Except for Tight End Pete Retzlaff the Eagle primary receivers are ordinary. There is some compensation for that mediocrity in the fact that the running backs happen to be good receivers. Mostly, however, they will be running, and well. Fullback Earl Gros gained 748 yards in 1964, averaging 4.9 yards a carry, which puts him in the league's elite class. Tom Woodeschick was not used as much but was just as effective when given the chance. Halfback Timmy Brown can be a dazzling broken-field runner when his brittle legs are not hurting him. If old Ollie Matson can deliver as he did last season for Kuharich (who was his coach at San Francisco), the running game will be so much the better.

Defensively, the Eagles have a long way to go to be right. The line does not put enough pressure on opposing quarterbacks. Only Tackle Floyd Peters, an underrated player, makes a consistently strong rush. Tackle John Meyers is strong enough at 276 pounds but has yet to show the kind of charge Kuharich thought he had when he picked him up from Dallas. The weakness of the Eagles' pass-rush overburdens the secondary. With plenty of time to study the scene, enemy passers often hit secondary and even tertiary receivers. For that reason Claude Crabb, Irv Cross and Nate Ramsey look worse than they actually are. Safety Glenn Glass, however, lets far too many receivers get behind him. Rookie Al Nelson, a star of the All-Star Game, could be a valuable addition to the defensive backfield. There are fewer worries over linebacking; Dave Lloyd, Maxie Baughan and Mike Morgan are hard-hitting regulars with the experience to diagnose enemy tactics.

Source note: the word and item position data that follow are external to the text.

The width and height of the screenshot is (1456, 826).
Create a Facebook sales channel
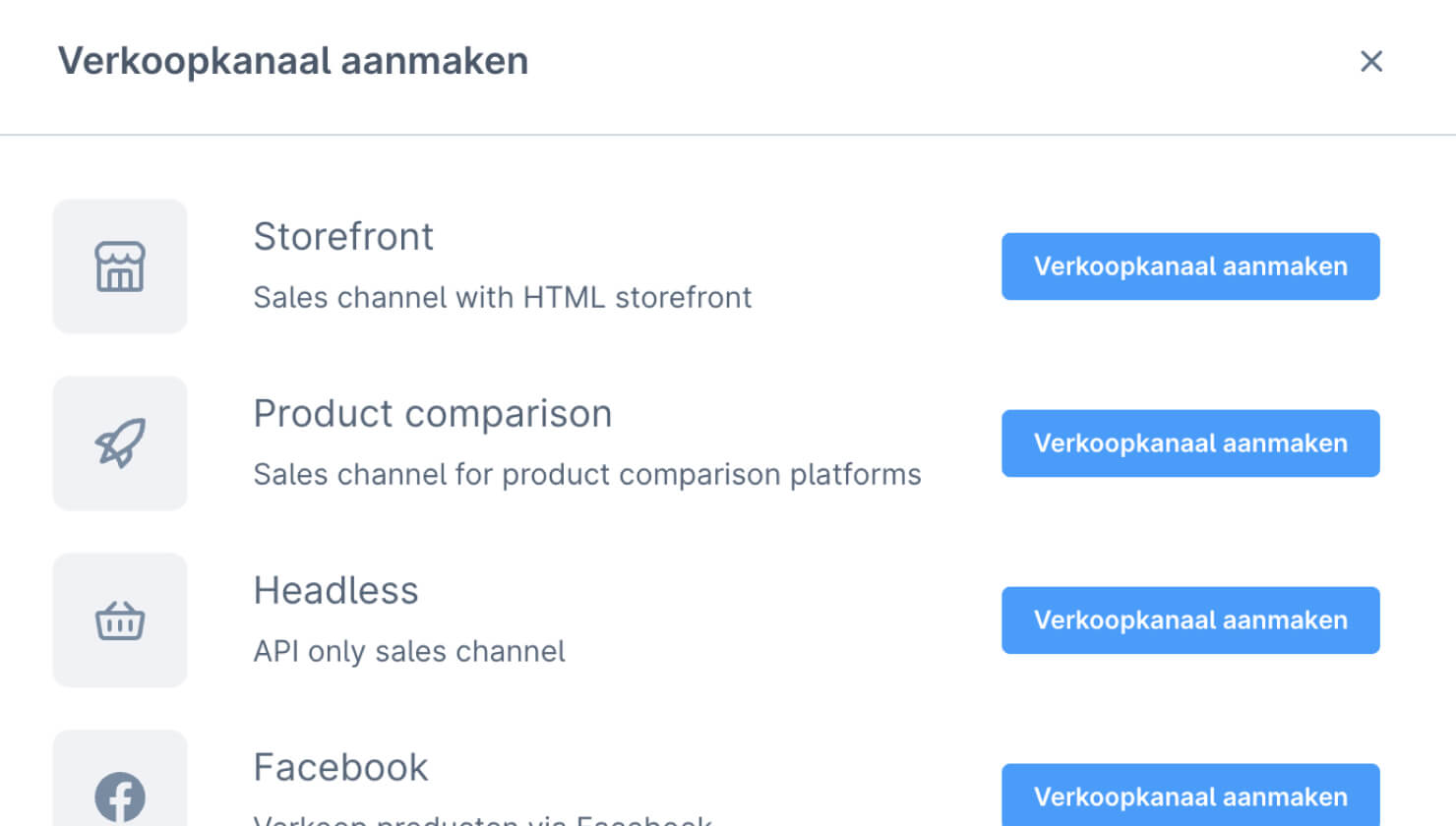click(x=1190, y=795)
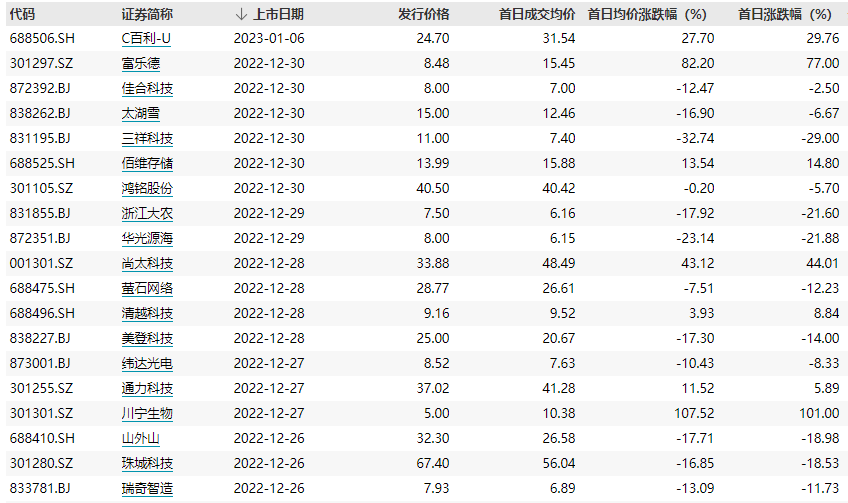Screen dimensions: 848x503
Task: Open the C百利-U stock link
Action: (x=146, y=40)
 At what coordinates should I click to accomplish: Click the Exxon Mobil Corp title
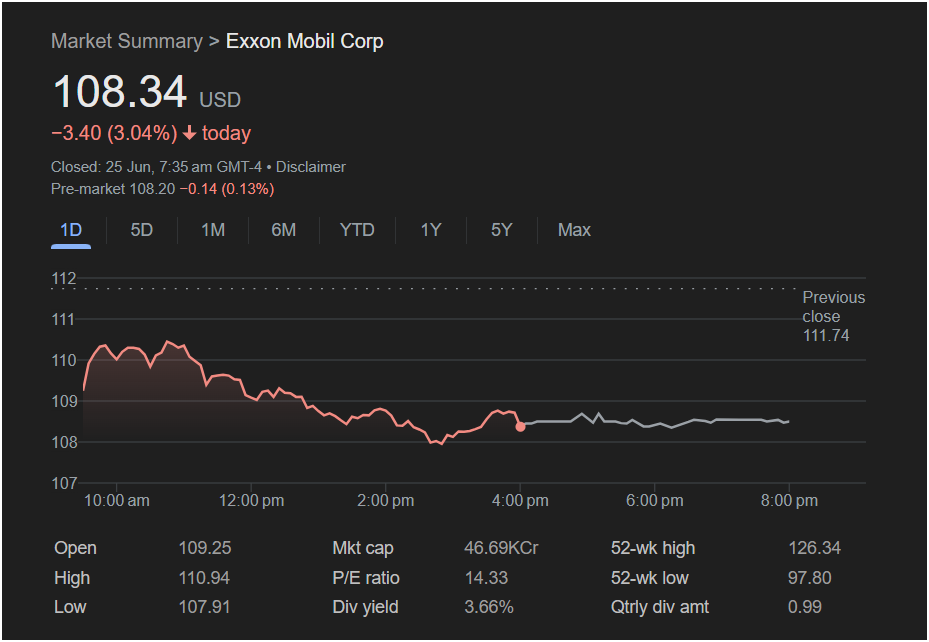click(304, 41)
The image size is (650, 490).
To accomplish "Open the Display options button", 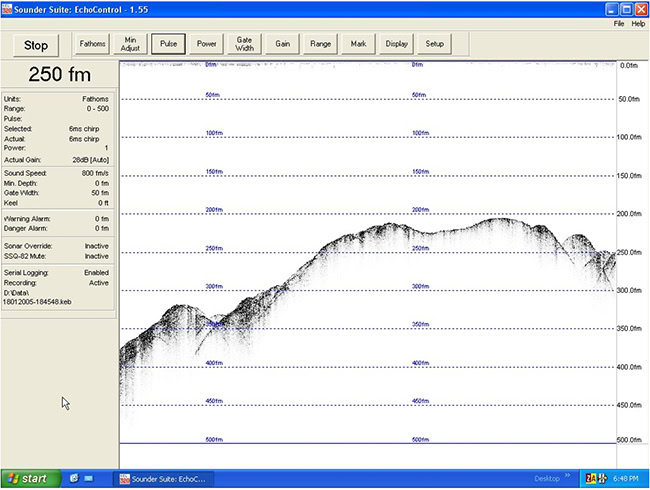I will 397,44.

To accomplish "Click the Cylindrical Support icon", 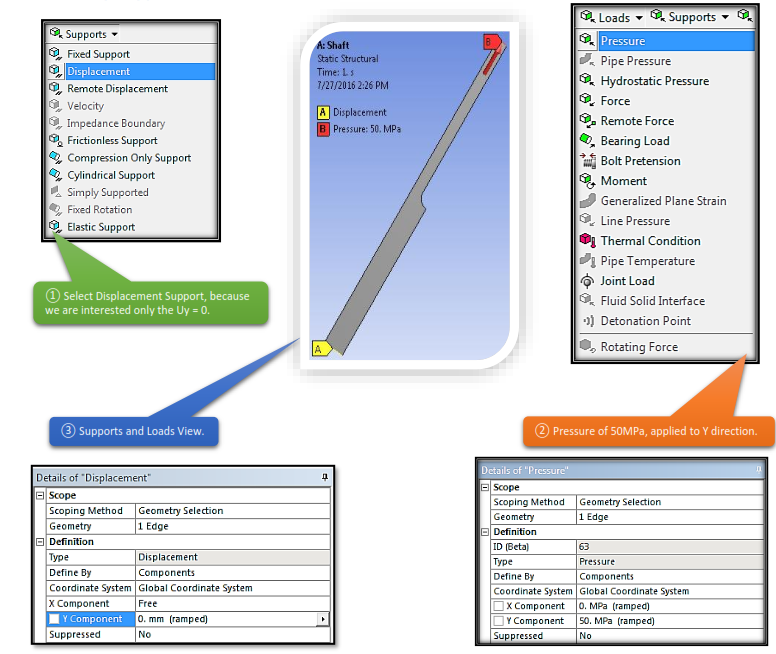I will tap(55, 175).
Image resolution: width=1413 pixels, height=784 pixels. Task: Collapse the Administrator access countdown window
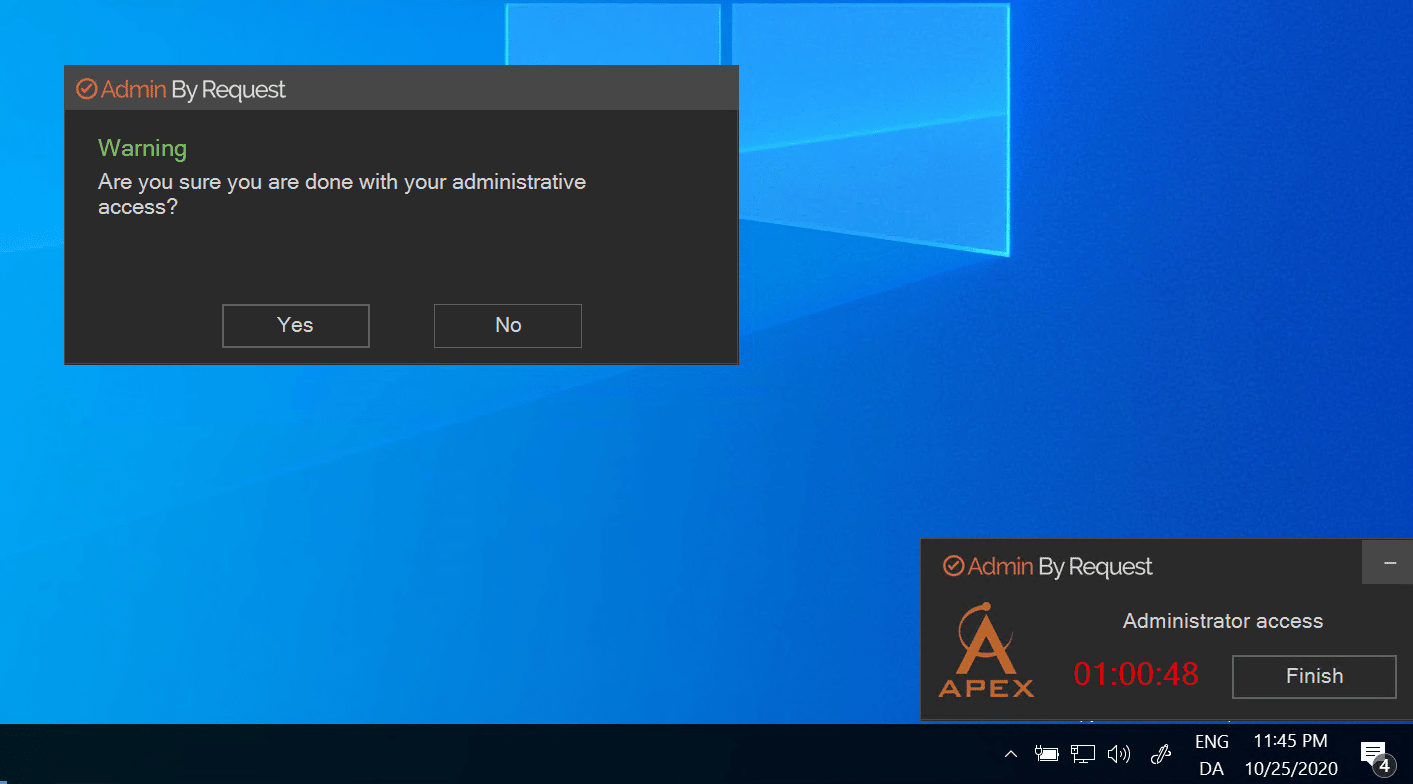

Sam Baker, a kicker for 10 years, handles both the punting and place-kicking. He is a below-average punter (10th in the standings last year, with a 42.3-yard average), an average place-kicker. Superior kicking specialists are hard to come by. Baker will be back at the old tee.

Without stronger quarterbacking Philadelphia will have a so-so year. Fourth place is about as high as the team can go.